▶ _Prompt_: Repeat the entries without change, omitting the pictures.

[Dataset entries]
Content starts
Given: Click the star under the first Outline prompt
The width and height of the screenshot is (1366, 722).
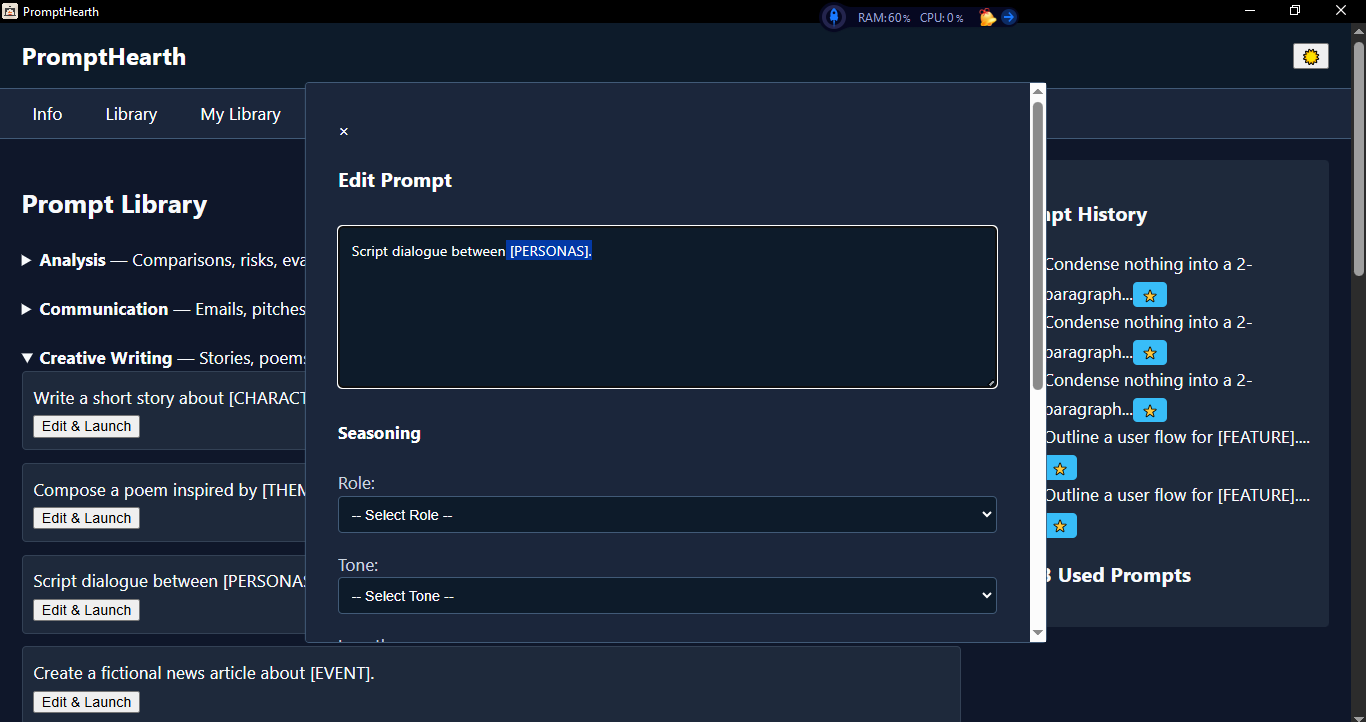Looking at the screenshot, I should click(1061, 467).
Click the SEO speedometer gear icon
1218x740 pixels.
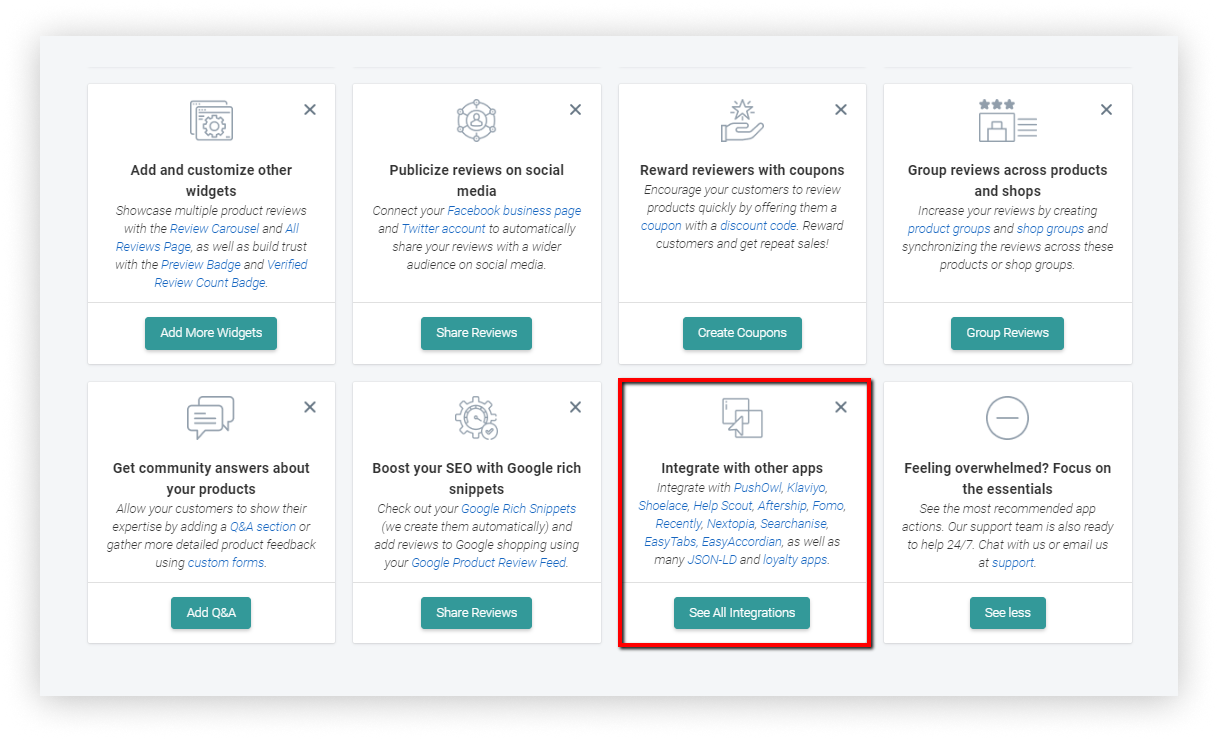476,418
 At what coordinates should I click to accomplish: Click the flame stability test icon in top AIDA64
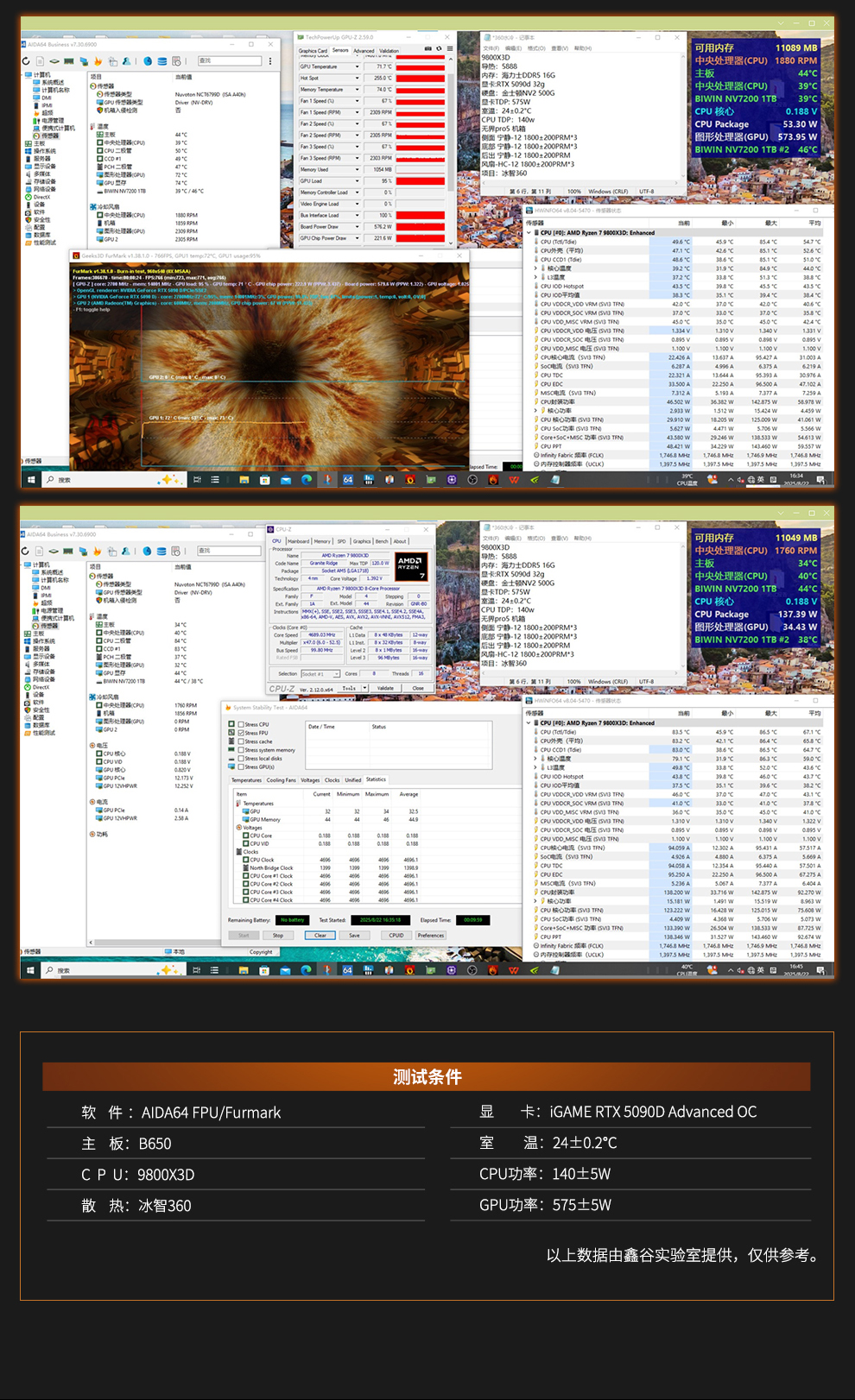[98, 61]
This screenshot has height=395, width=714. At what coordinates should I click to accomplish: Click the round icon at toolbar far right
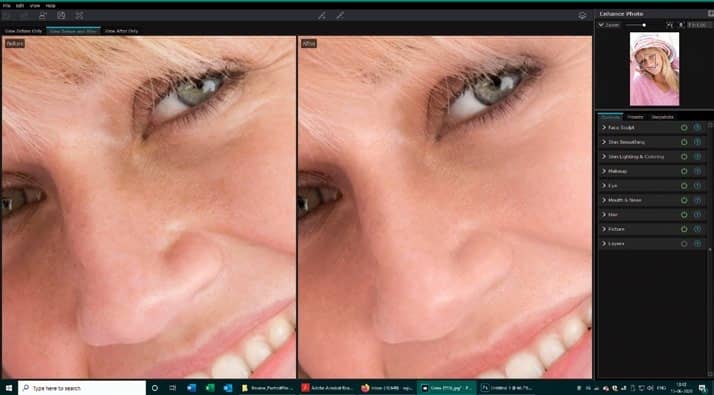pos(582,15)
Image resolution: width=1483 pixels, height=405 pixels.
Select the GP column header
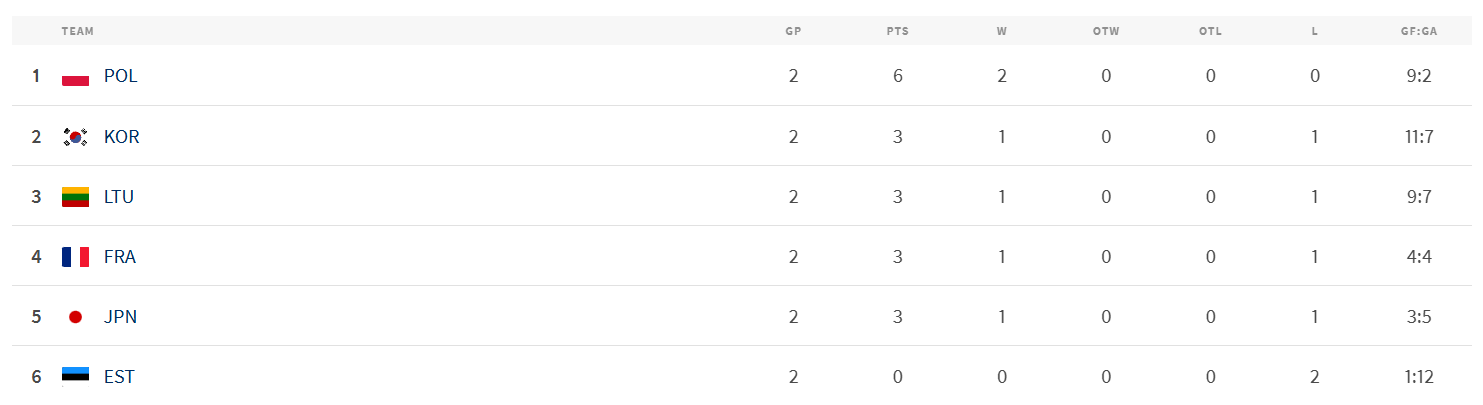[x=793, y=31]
Content ends
▶ _Exercise solution_:
Given: Click the star under the first Outline prompt
The width and height of the screenshot is (1366, 722).
Looking at the screenshot, I should click(1061, 467).
Click the SEO speedometer gear icon
1218x740 pixels.
476,418
 At what coordinates should I click to accomplish: Click the flame stability test icon in top AIDA64
[98, 61]
This screenshot has height=395, width=714. At what coordinates should I click to accomplish: Click the round icon at toolbar far right
pos(582,15)
Image resolution: width=1483 pixels, height=405 pixels.
Select the GP column header
[x=793, y=31]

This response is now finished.